------ Data for the task ------

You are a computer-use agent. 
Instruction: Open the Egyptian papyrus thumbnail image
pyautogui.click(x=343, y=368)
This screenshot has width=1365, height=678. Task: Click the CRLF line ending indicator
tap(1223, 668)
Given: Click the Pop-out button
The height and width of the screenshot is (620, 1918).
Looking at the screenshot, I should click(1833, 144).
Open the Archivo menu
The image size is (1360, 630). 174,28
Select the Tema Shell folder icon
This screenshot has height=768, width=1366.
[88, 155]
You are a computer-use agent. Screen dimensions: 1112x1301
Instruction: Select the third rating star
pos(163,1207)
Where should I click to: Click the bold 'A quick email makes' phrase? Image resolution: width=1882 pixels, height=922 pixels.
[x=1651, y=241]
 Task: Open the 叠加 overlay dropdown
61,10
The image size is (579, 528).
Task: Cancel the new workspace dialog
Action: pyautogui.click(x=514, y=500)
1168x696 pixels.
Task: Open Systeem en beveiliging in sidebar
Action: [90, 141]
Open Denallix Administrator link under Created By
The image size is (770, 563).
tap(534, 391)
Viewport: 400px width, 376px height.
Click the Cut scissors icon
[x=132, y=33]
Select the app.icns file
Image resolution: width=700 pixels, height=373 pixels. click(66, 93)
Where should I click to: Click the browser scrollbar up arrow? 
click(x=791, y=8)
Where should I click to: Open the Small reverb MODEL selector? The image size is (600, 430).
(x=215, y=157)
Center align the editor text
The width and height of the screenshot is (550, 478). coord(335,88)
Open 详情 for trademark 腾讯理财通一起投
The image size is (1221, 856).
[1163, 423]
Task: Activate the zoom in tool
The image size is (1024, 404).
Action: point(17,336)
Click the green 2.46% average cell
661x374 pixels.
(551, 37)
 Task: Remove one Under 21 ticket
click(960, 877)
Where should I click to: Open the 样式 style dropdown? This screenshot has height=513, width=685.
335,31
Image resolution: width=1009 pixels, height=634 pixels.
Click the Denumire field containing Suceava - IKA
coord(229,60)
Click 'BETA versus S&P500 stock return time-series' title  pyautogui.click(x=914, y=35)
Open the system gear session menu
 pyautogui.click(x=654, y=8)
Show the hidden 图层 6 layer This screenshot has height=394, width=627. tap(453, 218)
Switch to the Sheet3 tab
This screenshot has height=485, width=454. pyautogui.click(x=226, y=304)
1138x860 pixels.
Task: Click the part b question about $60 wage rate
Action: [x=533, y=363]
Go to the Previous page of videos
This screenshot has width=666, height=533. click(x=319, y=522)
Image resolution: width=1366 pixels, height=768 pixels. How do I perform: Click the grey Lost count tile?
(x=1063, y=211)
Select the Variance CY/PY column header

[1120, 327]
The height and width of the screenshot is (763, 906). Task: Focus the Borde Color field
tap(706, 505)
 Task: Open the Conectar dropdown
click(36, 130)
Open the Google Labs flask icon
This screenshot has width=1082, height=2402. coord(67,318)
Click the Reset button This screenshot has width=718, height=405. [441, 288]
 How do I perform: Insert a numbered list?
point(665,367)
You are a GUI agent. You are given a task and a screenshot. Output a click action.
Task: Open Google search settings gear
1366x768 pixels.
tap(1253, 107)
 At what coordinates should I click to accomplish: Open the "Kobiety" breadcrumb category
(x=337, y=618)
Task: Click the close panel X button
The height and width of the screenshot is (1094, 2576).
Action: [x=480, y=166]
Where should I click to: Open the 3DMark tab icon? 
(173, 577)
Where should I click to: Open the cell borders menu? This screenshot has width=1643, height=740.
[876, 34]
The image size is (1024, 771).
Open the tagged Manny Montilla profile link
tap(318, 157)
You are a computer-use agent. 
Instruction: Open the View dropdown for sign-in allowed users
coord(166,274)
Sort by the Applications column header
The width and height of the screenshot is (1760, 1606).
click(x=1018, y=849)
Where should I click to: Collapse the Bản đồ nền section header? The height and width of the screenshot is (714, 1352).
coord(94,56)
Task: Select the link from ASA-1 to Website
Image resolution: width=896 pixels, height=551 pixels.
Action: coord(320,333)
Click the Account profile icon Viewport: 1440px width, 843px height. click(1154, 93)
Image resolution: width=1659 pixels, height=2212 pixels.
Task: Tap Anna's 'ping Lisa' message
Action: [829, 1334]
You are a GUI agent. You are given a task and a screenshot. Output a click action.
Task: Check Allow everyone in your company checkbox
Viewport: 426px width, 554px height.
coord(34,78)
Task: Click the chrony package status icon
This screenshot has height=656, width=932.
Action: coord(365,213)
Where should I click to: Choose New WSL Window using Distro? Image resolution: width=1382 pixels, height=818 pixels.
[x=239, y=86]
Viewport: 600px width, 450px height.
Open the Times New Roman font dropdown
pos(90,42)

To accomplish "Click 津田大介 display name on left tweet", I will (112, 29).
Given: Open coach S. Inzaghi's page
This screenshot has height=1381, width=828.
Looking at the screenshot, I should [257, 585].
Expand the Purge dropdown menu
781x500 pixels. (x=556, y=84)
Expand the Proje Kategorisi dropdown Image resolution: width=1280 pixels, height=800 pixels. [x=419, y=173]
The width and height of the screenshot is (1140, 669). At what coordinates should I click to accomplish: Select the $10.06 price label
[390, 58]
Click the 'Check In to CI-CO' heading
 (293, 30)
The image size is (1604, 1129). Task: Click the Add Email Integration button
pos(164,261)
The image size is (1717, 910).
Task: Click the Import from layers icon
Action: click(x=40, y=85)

------

__Activity__. Each record is to be retyped exactly as it appears.

__Task solution__.
You are a computer-use agent. 
Instruction: Open the Egyptian papyrus thumbnail image
pyautogui.click(x=343, y=368)
This screenshot has width=1365, height=678. Task: Click the CRLF line ending indicator
tap(1223, 668)
Given: Click the Pop-out button
The height and width of the screenshot is (620, 1918).
Looking at the screenshot, I should click(1833, 144).
Open the Archivo menu
The image size is (1360, 630). 174,28
Select the Tema Shell folder icon
This screenshot has height=768, width=1366.
[88, 155]
You are a computer-use agent. Screen dimensions: 1112x1301
Instruction: Select the third rating star
pos(163,1207)
Where should I click to: Click the bold 'A quick email makes' phrase? Image resolution: width=1882 pixels, height=922 pixels.
[x=1651, y=241]
 Task: Open the 叠加 overlay dropdown
61,10
The image size is (579, 528).
Task: Cancel the new workspace dialog
Action: pyautogui.click(x=514, y=500)
1168x696 pixels.
Task: Open Systeem en beveiliging in sidebar
Action: [90, 141]
Open Denallix Administrator link under Created By
The image size is (770, 563).
tap(534, 391)
Viewport: 400px width, 376px height.
Click the Cut scissors icon
[x=132, y=33]
Select the app.icns file
Image resolution: width=700 pixels, height=373 pixels. click(66, 93)
Where should I click to: Click the browser scrollbar up arrow? 
click(x=791, y=8)
Where should I click to: Open the Small reverb MODEL selector? The image size is (600, 430).
(x=215, y=157)
Center align the editor text
The width and height of the screenshot is (550, 478). coord(335,88)
Open 详情 for trademark 腾讯理财通一起投
The image size is (1221, 856).
[1163, 423]
Task: Activate the zoom in tool
The image size is (1024, 404).
Action: point(17,336)
Click the green 2.46% average cell
661x374 pixels.
(551, 37)
 Task: Remove one Under 21 ticket
click(960, 877)
Where should I click to: Open the 样式 style dropdown? This screenshot has height=513, width=685.
335,31
Image resolution: width=1009 pixels, height=634 pixels.
Click the Denumire field containing Suceava - IKA
coord(229,60)
Click 'BETA versus S&P500 stock return time-series' title  pyautogui.click(x=914, y=35)
Open the system gear session menu
 pyautogui.click(x=654, y=8)
Show the hidden 图层 6 layer This screenshot has height=394, width=627. tap(453, 218)
Switch to the Sheet3 tab
This screenshot has height=485, width=454. pyautogui.click(x=226, y=304)
1138x860 pixels.
Task: Click the part b question about $60 wage rate
Action: [x=533, y=363]
Go to the Previous page of videos
This screenshot has width=666, height=533. click(x=319, y=522)
Image resolution: width=1366 pixels, height=768 pixels. How do I perform: Click the grey Lost count tile?
(x=1063, y=211)
Select the Variance CY/PY column header

[1120, 327]
The height and width of the screenshot is (763, 906). Task: Focus the Borde Color field
tap(706, 505)
 Task: Open the Conectar dropdown
click(36, 130)
Open the Google Labs flask icon
This screenshot has width=1082, height=2402. coord(67,318)
Click the Reset button This screenshot has width=718, height=405. [441, 288]
 How do I perform: Insert a numbered list?
point(665,367)
You are a GUI agent. You are given a task and a screenshot. Output a click action.
Task: Open Google search settings gear
1366x768 pixels.
tap(1253, 107)
 At what coordinates should I click to accomplish: Open the "Kobiety" breadcrumb category
(x=337, y=618)
Task: Click the close panel X button
The height and width of the screenshot is (1094, 2576).
Action: [x=480, y=166]
Where should I click to: Open the 3DMark tab icon? 
(173, 577)
Where should I click to: Open the cell borders menu? This screenshot has width=1643, height=740.
[876, 34]
The image size is (1024, 771).
Open the tagged Manny Montilla profile link
tap(318, 157)
You are a computer-use agent. 
Instruction: Open the View dropdown for sign-in allowed users
coord(166,274)
Sort by the Applications column header
The width and height of the screenshot is (1760, 1606).
click(x=1018, y=849)
Where should I click to: Collapse the Bản đồ nền section header? The height and width of the screenshot is (714, 1352).
coord(94,56)
Task: Select the link from ASA-1 to Website
Image resolution: width=896 pixels, height=551 pixels.
Action: coord(320,333)
Click the Account profile icon Viewport: 1440px width, 843px height. click(1154, 93)
Image resolution: width=1659 pixels, height=2212 pixels.
Task: Tap Anna's 'ping Lisa' message
Action: [829, 1334]
You are a GUI agent. You are given a task and a screenshot. Output a click action.
Task: Check Allow everyone in your company checkbox
Viewport: 426px width, 554px height.
coord(34,78)
Task: Click the chrony package status icon
This screenshot has height=656, width=932.
Action: coord(365,213)
Where should I click to: Choose New WSL Window using Distro? Image resolution: width=1382 pixels, height=818 pixels.
[x=239, y=86]
Viewport: 600px width, 450px height.
Open the Times New Roman font dropdown
pos(90,42)

To accomplish "Click 津田大介 display name on left tweet", I will (112, 29).
Given: Open coach S. Inzaghi's page
This screenshot has height=1381, width=828.
Looking at the screenshot, I should [257, 585].
Expand the Purge dropdown menu
781x500 pixels. (x=556, y=84)
Expand the Proje Kategorisi dropdown Image resolution: width=1280 pixels, height=800 pixels. [x=419, y=173]
The width and height of the screenshot is (1140, 669). At what coordinates should I click to accomplish: Select the $10.06 price label
[390, 58]
Click the 'Check In to CI-CO' heading
 (293, 30)
The image size is (1604, 1129). Task: Click the Add Email Integration button
pos(164,261)
The image size is (1717, 910).
Task: Click the Import from layers icon
Action: click(x=40, y=85)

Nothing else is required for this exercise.